И мы, конечно, вроде торопимся, но, столько всего надо обсудить, что, как обычно, говорим сначала в моём подъезде. Потом стоим на улице, пока я сметаю свежий снег со своей машины. Потом замёрзнув, ещё немного говорим в Ленкином подъезде. И только когда недовольный Ромка затягивает нас в квартиру буквально за руки, наконец, раздеваемся и садимся за стол.
И я думала по невозмутимости всех превзошёл Шако, когда увидел меня в зале заседаний. Но Барт в непривычной для него, новой, незнакомой, как мне казалось, пугающей обстановке со светом, телевизором, компьютером, газом и прочим, превзошёл даже его.
Потому что первое, что сделал этот боевой генерал, оказавшись в чужой квартире, чужой стране и чужом мире — прикрутил разболтавшуюся ножку стула, причём использовал для этого Ленкину вилку.
— Да, прогресс не прогресс, а стулья у вас хлипкие, — перевернул он табурет, для верности пошатал, проверяя на прочность, а потом только сел на него.
— Ром, а дать человеку отвёртку, не? — сделав мне большие глаза за спиной Барта, означающие, что она не виновата: такие мужики — её слабость, и плевать хотела на мой запрет, раскладывает по тарелкам свою фирменную курицу Ленка.

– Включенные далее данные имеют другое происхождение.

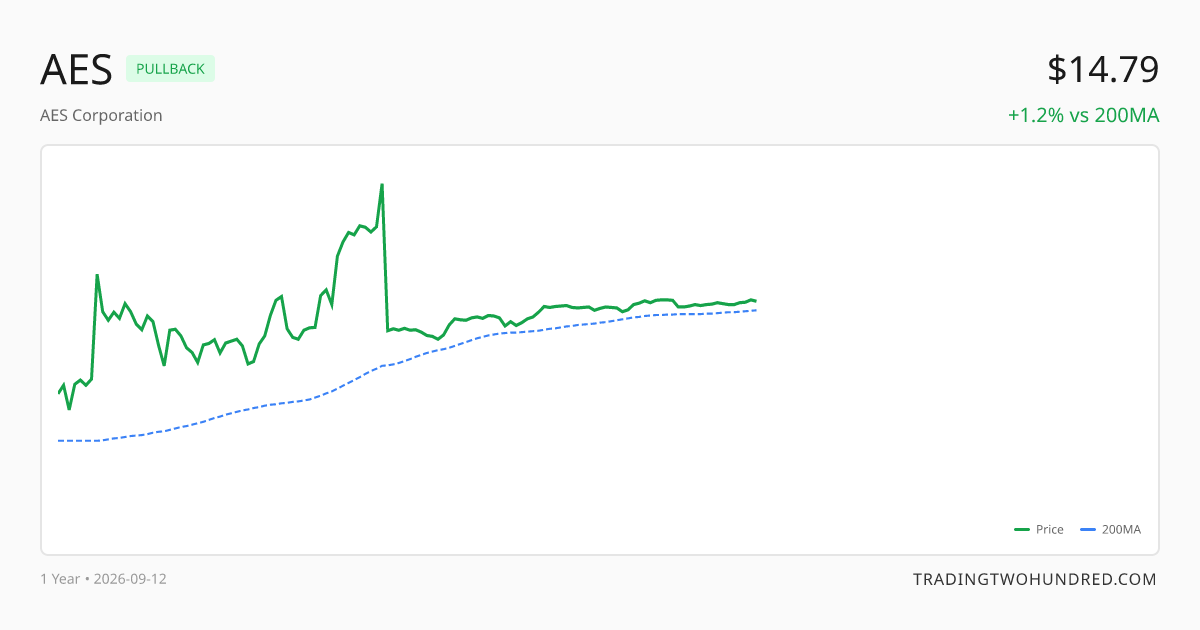Click the blue 200MA legend swatch
Viewport: 1200px width, 630px height.
tap(1089, 530)
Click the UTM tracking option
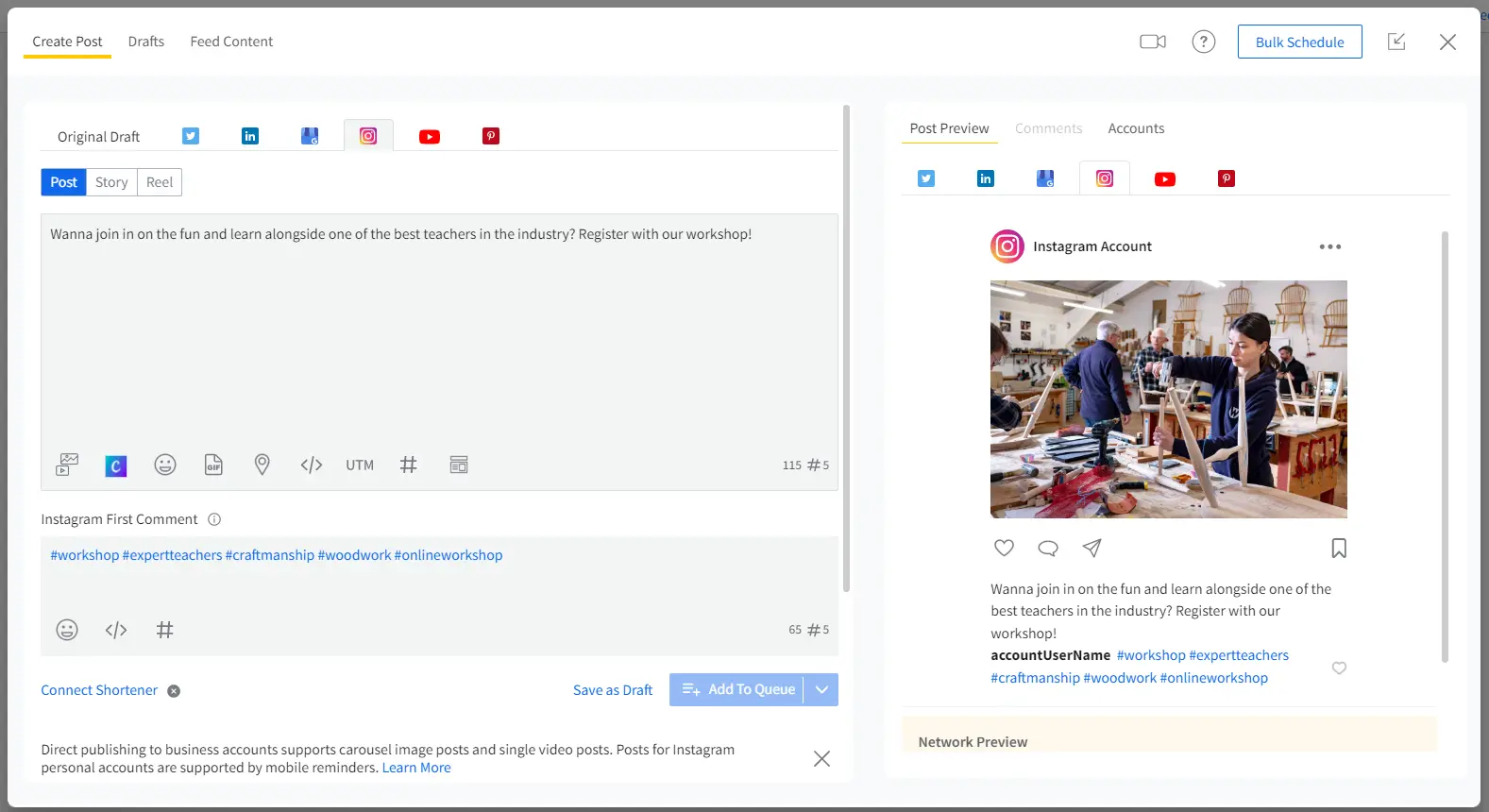This screenshot has width=1489, height=812. click(x=360, y=465)
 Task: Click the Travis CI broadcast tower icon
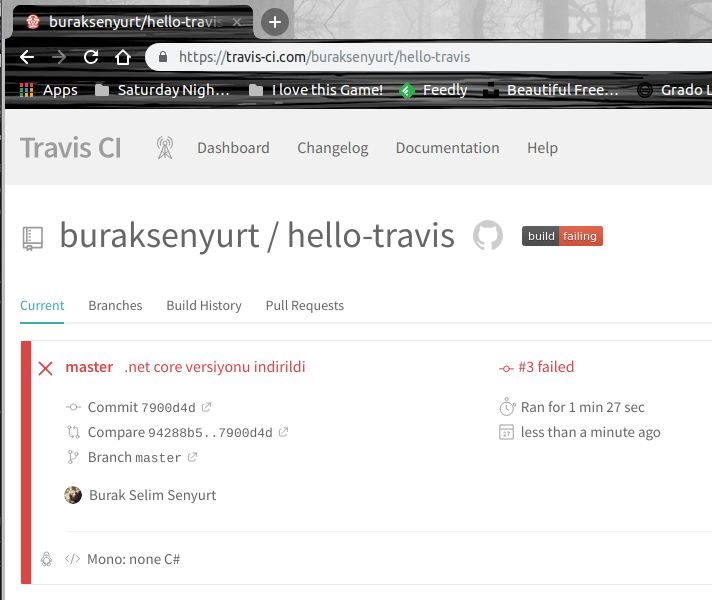165,148
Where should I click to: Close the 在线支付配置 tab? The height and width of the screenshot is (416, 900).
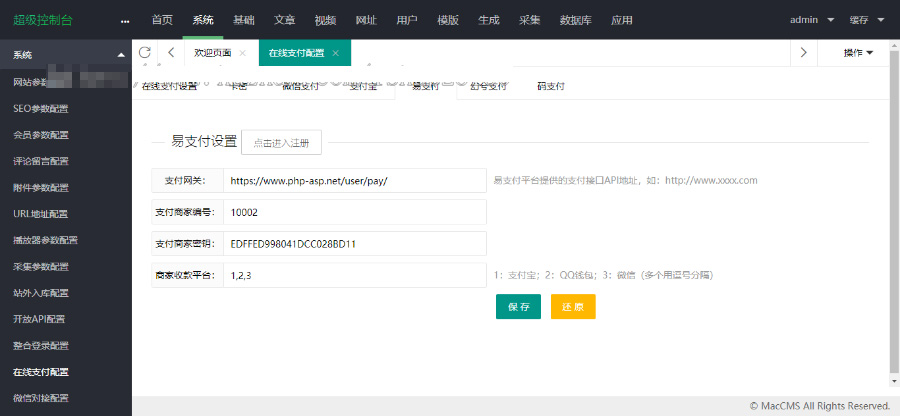[336, 53]
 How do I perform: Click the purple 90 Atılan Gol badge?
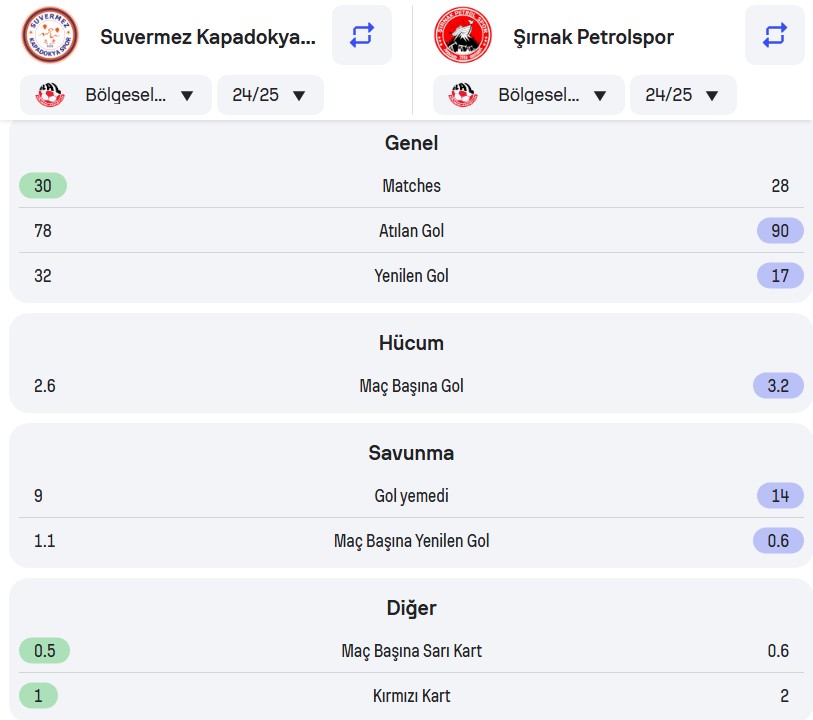(x=780, y=231)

— А зачем? Дверцу шкафа он вообще ногтем прикрутил, — хмыкает Ромка, помогая матери с посудой.
— Ну так, для общего развития, — всё же приносит Ленка ящик с инструментами.
И после того как вкратце объясняет про отвёртки, пассатижи и что там у неё ещё скопилось, как у настоящей хозяйки, я подозреваю, что Барта на сегодняшний вечер мы потеряли: всякие железки — это точно его, а женщины, что знают их названия — видимо, тоже слабое место. А ещё я недооцениваю магическую силу Ленкиной стряпни. И уже к третьему куску курицы понимаю, что Барта мы, кажется, теряем совсем. И вот даже не знаю радоваться этому или расстраиваться.
— В общем, я понимаю, что вы надеялись на моего сына, — проигнорировав мой взгляд, подкладывает Ленка Барту салат и занимает место рядом с ним, когда Катьку утаскивает к компу Ромка. — Но что взять с этих детей? Поэтому, Барт, — подаёт она салфетку. — Я же могу тебя так называть?
— Да, Лен, — кивает он, вытирая пальцы.
Чёрт! Даже у меня от этого «да» и «Лен» поползли по спине мурашки.
— Я всё посмотрела, — и не дрогнула моя деловая Ленка. — И решила, что с вашим золотом проблем будет намного меньше, чем со всем этим фамильным барахлом.
— Мы так и сделали, — киваю я. — Как ты сказала.
— Да, именно золото и принесли, — подтверждает мои слова Барт, не уточняя как именно он это сделал. И что под рубашкой на нём золотой "бронежилет" весом в несколько килограмм.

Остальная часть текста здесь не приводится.